Verwandte, Bekannte oder Ehepartner der einzelnen DeadSec-Agenten könnt ihr sogar auf der Straße begegnen und vor gewalttätigen Polizisten retten, indem ihr den bösen Cops im Vorbeigehen einen subtilen, aber wirksamen Stromschlag verpasst. Eure Agenten können jedoch auch selbst in Probleme verwickelt und müssen von ihren Kollegen gerettet werden, wenn sie beispielsweise entführt worden sind. Bis auf einige Gespräche im DeadSec-Versteck entstehen hierbei aber keine weiteren tiefen Bindungen untereinander.
Habt ihr euer Team nach euren Wünschen und präferierten Spielstil zusammengestellt, könnt ihr entweder bei einer Figur bleiben oder regelmäßig durchwechseln. Gelegentlich müsst ihr jedoch einen anderen DeadSec-Hacker spielen, um gewisse Missionen abschließen zu können.
Ubi-Formel trifft auf Permadeath
Der Fokus scheint genau an dieser Stelle jedoch zu stagnieren, denn alle anderen Elemente fühlen sich so überhaupt nicht innovativ, sondern ziemlich Ubisoft-like an. Das klassische Open-World-Szenario mit meist belanglosen Nebenquests, Gebietsfreischaltungen und netten Upgrades bleibt das gleiche: Es gilt zumeist Orte mit gehackten Drohnen und Videokameras auszukundschaften, sich einen Weg in feindliches Terrain zu bahnen und Feinde via Stealth, fancy Hacker-Gadgets, explodierenden Stromkästen oder coole Balleraction auszuschalten.

**********

Zitieren Sie aus dem Quellenauszug den Abschnitt, der mit den Worten „Verwandte, Bekannte oder“ beginnt und mit „tiefen Bindungen untereinander.“ endet.

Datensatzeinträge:
**********

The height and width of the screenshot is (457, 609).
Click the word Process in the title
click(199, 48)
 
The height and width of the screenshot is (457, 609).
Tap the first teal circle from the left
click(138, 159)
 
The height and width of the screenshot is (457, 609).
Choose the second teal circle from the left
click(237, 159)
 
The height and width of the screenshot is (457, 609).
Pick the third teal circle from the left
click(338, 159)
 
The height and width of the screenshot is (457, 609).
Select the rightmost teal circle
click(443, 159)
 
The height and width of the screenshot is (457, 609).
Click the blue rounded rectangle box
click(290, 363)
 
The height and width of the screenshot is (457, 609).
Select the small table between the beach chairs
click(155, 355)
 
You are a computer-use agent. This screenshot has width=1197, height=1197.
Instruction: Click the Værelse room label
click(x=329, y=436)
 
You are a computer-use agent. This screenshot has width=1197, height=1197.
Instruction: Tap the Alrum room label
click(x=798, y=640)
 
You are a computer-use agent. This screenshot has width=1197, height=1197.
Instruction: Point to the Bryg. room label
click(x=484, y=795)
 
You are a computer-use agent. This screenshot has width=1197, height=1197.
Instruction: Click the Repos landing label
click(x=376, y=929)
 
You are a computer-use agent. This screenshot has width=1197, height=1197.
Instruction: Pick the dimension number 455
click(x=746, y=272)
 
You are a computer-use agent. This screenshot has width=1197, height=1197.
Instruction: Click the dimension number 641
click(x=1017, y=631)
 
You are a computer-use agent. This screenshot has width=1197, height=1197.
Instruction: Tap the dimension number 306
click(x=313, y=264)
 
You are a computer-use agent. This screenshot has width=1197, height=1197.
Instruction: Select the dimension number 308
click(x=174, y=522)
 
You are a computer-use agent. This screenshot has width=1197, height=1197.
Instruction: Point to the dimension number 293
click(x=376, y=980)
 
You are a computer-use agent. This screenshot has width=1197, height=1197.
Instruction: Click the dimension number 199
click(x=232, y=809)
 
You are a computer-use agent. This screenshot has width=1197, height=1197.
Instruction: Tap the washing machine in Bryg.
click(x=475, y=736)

**********

▶ _Lösung_
Verwandte, Bekannte oder Ehepartner der einzelnen DeadSec-Agenten könnt ihr sogar auf der Straße begegnen und vor gewalttätigen Polizisten retten, indem ihr den bösen Cops im Vorbeigehen einen subtilen, aber wirksamen Stromschlag verpasst. Eure Agenten können jedoch auch selbst in Probleme verwickelt und müssen von ihren Kollegen gerettet werden, wenn sie beispielsweise entführt worden sind. Bis auf einige Gespräche im DeadSec-Versteck entstehen hierbei aber keine weiteren tiefen Bindungen untereinander.